Benchmarking Optimization Levels for Emacs and Native Compiler

Native compiler in Emacs has just got a new option, native-comp-compiler-options. With this option, we can pass the same compiler options for optimizations and code generation to the native compiler, as we would normally pass to GCC via command line switches. The format is a list of strings:

(setq native-comp-compiler-options ‘(“-O2” “-march=skylake” “-mtune=native”))

Other GCC options are of course available, but which options should we use, and which makes sense?

For the first, a note about example above: -march flag should be able to take native as a value, and should eval to the architecture of the CPU at hand. However, there seems to be a bug; libgccjit reports native as unrecognized option. I don’t know why, but using name for the architecture of the CPU works. To find out what architecture do you have, you can use this command (on GNU/Linux systems):

cat /sys/devices/cpu/caps/pmu_name

So what optimizations should we use, and where does it matter? To be honest, I have no idea, so I was testing a bit today and yesterday. I have compiled both Emacs and lisp files with different optimization levels, and I was trying to come up with some tests that would reflect real-life use cases. It is easy to come up with synthetic, micro-benchmarks, like create big arrays or lists and shuffle data around, but they don’t really reflect how Emacs perform when we use it. Of course, no benchmark can truly replace running an application and profiling it.

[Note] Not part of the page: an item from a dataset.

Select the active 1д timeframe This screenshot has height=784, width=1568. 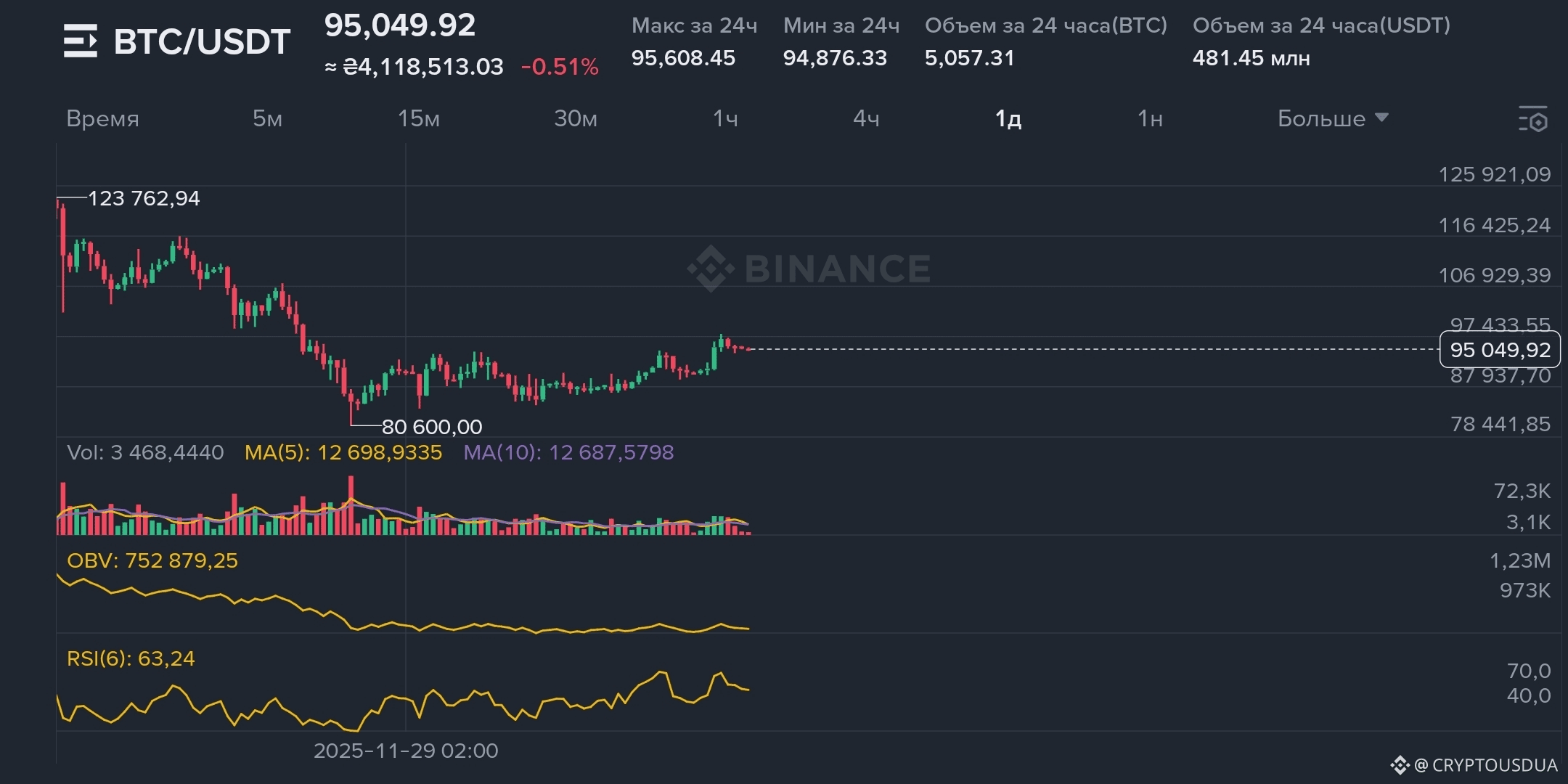1008,118
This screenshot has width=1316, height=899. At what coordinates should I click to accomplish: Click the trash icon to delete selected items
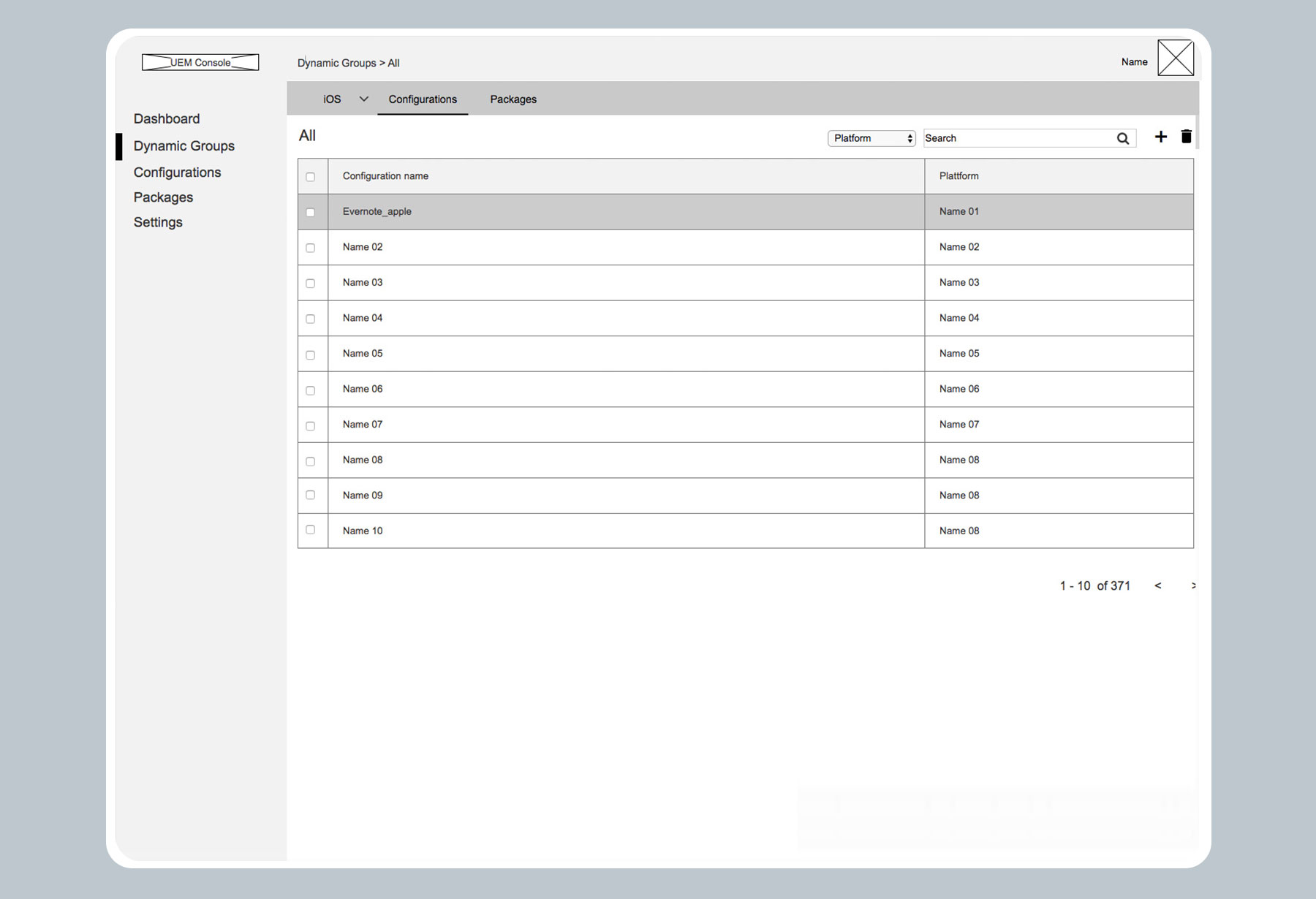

To start with, I have used Plato’s dialogues for some tests, mostly some search and replace in buffers and strings. I will test some insertions and deletions another day. It’s all very simple thus far; I am not really interested to see how they perform per se, or how they relate to each other, just to see if there is any difference in performance when Emacs and lisp files are compiled with different optimization levels. There are four tests that work on a buffer, count-names-freq, count-socrates and count-words-in-dialogues. Two work with strings, replace-republic replaces some words in a string and reverse-republic tests some insertion in buffer and hash-table.

I also have a test where I search through entire Emacs lisp sources and sources for all installed packages and collect symbol names for macros, functions, and variables. That tests some file parsing and searching in strings, but those tests are probably bound mostly by I/O.

It is not a very extensive benchmark suite, but it does offer a glance into how Emacs performs. It seems that -O3 (and higher) produce slightly slower code. I don’t know why, but measurements show so. (And Eli said that :-)) I did try all kind of crazy optimizations, loop vectorization, unrolling etc, and in some cases it seems to give a slight boost, but in most cases, -O2 seems to be the sweet spot. Tuning for the current CPU also seems to help, but not by much. For measurements, I am using benchmark-run, a tool built into Emacs. I am not sure how accurate time measurement it does. Results vary quite a lot, so I am rather inclined to believe that I am measuring more system noise than real difference in  performance.

What is certain is that garbage collector has quite an impact on performance.

For example, the benchmark with strings at -O2:

    replace-republic with-gc-on | 2.7602 210 2.233186564

    replace-republic with-gc-off | 0.6242 0 0.0

    replace-republic with-gc-on | 2.8143 200 2.303998561

    replace-republic with-gc-off | 0.5841 0 0.0

The first number is running time, second is a number of garbage collections, and the third is time for garbage collection.

What I see also is that buffer operations does not trigger as much garbage collection as strings. Another interesting thing to see is that my personal setup is slightly slower than Emacs -Q with garbage collection off, despite that this benchmarks does not use and third party packages. That is especially visible when collecting symbols from lisp sources, at all optimization levels.

In general, I don’t see much of a difference in performance regardless of optimization level. -O3 and -Ofast do seem to perform slightly slower than -O2, in all cases but the one with strings (replace-republic benchmark). The difference there is also so small that I am not really sure if it is just noise, or true difference.

The code is available on my GitHub, as well as the report. I am sorry that the report is tedious to look at; it is half machine generated, half manually prettified. I am in essence just emitting what benchmark-run returns to a file. I would need some better formatting, but I don’t care enough to implement it. If you are interested to run benchmarks on your computer, the entry are macros with-gc-on/off. They return a list with benchmark results. The first item is the macro name, rest are results as returned from the benchmark-run. Results can be appended to a file with function (repport-benchmark report filename), where report is a list of results return from mentioned macros and filename is a file to append to.

If someone has some nice benchmark that reflects some real use-case scenario, I would be happy to include it, or to read about it.